The former Joseph Horne Company flagship department store is located at the corner of Penn Avenue and Stanwix Street in downtown Pittsburgh. The L-shaped structure is actually three buildings built over the course of time. The central six-story building is 120 ft by 180 ft, fronting on Penn Avenue, and was originally built in 1893 to a design by Pittsburgh architect William Smith Fraser. In 1897, the building was almost completely destroyed by a fire even though it had been built using early fireproofing technologies. The results were widely discussed by engineers and some of the lessons learned were incorporated into the replacement building designed by Boston-based architects Peabody and Stearns. The new building was very similar in size and appearance to the original. The building was again heavily damaged by a fire in 1900 but fared better this time with the walls and steel frame surviving largely intact.

The building to the east on Penn Avenue was also designed by Fraser and built in 1895. Originally a four-story office building, it was separated from the Horne store by a single house whose owner had refused to sell. When the house burned down in the 1897 fire, the office building—also badly damaged—was rebuilt and expanded into the adjoining space. Subsequently, the Horne department store took over the office building in 1903, and its height was increased to six stories. Struthers & Hannah were the architects for the remodeling. The third building, which makes up the rear of the present structure, is seven stories high and is also attributed to Peabody and Stearns. It was built in 1922–23.

The store had four entrances — two on Stanwix Street, and two on Penn Avenue and contained 630000 sqft of selling space, making it the city's second largest department store. The store bore the Horne's name until August 29, 1994 when it became Lazarus. Lazarus only remained in the building for one year before closing the store and building a new location on Fifth Avenue. Oxford Development Co purchased the building with hopes of ground level retail while renting floors two through seven to Highmark Blue Cross Blue Shield. Old Navy opened 20000 sqft on the first two floors in 1996, but closed in 2003. Highmark Blue Cross Blue Shield then purchased the structure and occupies the office space to this day with retail space at ground level.
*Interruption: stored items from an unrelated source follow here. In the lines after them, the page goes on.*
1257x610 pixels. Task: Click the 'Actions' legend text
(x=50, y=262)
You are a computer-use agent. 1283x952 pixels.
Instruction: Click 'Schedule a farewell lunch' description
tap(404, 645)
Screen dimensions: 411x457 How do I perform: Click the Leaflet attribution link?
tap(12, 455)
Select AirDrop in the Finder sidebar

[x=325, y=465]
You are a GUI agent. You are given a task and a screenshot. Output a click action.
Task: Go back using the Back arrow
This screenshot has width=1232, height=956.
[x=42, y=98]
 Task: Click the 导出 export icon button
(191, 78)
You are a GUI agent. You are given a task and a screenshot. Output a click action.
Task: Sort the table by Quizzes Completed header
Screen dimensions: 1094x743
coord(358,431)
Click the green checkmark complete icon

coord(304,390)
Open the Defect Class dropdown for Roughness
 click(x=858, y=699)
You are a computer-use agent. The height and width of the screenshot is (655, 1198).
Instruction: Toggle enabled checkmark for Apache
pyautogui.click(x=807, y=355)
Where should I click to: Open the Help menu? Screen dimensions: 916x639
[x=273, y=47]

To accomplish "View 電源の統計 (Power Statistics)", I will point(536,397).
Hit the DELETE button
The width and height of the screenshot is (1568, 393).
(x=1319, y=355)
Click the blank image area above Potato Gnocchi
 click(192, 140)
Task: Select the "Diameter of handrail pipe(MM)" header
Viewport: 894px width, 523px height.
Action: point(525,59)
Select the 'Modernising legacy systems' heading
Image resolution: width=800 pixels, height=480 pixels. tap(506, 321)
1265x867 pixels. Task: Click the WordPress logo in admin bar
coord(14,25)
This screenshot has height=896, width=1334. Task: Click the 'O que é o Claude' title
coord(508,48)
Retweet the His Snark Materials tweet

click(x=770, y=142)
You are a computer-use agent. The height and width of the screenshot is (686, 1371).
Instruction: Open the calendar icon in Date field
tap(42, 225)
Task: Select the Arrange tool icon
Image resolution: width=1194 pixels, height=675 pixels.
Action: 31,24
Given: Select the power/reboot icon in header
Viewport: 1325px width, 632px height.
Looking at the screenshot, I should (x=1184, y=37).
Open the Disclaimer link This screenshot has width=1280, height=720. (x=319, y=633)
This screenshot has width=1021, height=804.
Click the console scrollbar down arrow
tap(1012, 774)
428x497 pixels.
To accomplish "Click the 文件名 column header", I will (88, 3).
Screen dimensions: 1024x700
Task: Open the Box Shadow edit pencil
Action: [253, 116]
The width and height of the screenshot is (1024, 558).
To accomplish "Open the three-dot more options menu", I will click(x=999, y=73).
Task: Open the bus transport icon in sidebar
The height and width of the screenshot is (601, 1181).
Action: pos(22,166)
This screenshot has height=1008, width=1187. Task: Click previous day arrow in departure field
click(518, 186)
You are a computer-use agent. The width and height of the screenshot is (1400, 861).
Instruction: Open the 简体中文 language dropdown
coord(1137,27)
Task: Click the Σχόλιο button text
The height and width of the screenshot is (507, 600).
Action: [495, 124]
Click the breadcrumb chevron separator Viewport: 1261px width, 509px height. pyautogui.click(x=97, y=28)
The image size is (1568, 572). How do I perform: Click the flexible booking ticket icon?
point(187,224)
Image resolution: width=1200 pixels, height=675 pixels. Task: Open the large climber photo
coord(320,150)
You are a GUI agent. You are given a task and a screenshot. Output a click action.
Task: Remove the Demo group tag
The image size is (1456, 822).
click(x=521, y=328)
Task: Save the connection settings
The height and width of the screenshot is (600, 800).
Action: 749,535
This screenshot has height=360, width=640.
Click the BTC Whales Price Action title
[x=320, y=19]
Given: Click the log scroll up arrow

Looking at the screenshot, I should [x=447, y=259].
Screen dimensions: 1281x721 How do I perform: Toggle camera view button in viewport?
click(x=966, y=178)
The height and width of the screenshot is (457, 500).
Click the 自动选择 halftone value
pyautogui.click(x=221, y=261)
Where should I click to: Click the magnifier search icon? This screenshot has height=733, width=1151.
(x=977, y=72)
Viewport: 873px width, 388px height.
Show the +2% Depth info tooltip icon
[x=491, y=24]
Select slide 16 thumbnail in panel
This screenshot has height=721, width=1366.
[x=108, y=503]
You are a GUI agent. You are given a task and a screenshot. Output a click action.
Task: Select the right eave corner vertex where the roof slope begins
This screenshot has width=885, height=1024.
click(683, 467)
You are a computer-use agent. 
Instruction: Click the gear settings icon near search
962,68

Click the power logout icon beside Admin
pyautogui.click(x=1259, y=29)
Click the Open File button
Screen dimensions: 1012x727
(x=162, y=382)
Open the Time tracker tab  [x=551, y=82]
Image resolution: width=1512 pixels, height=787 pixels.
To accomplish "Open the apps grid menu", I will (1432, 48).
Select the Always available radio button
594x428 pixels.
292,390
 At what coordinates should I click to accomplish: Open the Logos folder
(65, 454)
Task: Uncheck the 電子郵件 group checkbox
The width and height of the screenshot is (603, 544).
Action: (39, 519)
The department store complex was designated a Historic Landmark by the Pittsburgh History and Landmarks Foundation in 1982.

==Horne's Tree==
The lighting of the Horne's Christmas tree at the flagship store was a long-held holiday season tradition. The six-story electric tree occupied a place on the corner of the building at Penn Avenue and Stanwix Street and viewers would crowd the area for a show and the lighting. Crowds also eagerly awaited the Christmas window displays at Horne's.

The tree was designed by R. Keith Manherz in 1953 while working for Pittsburgh Outdoor Advertising Co as their art director.
It is still displayed annually in the tradition of Pittsburgh's Light Up Night at the Horne's building.

==Left over Horne's==
Several years after the closing of the last Horne's stores, several signs remain at the historic downtown flagship store building, each bearing the Horne's name. On the southwest corner of the building, two bronze plaques remain reading "Joseph Horne Co Dry Goods Importers and Retailers". Also, the frieze above the two entrances in the first structure reads "1849 – Joseph Horne Co. – 1879" marking the founding of the company and the year of construction, while the frieze of the 1922 addition bears that date. The sidewalk slabs adjoining the entrances have inlays of the Horne's logo.

==Horne's and popular culture==
Artist Andy Warhol worked at a Horne's location in the store's display department as a summer job in 1947.

The television series Twin Peaks referenced a fictional Horne's store and owner, Ben Joseph Horne, which were inspired by the real Horne's. Series co-creator Mark Frost attended Carnegie Mellon University in Pittsburgh.

Horne's also appeared in movies, including the Monroeville Mall location, which was shown in George A. Romero's 1978 movie Dawn of the Dead. The Pittsburgh flagship store was the site of the 1987 erotic thriller, Lady Beware, which starred Diane Lane as a window designer employed there. This was Horne's most notable appearance, as in addition to the location, the store's name appeared. Diane Lane's character worked at Horne's.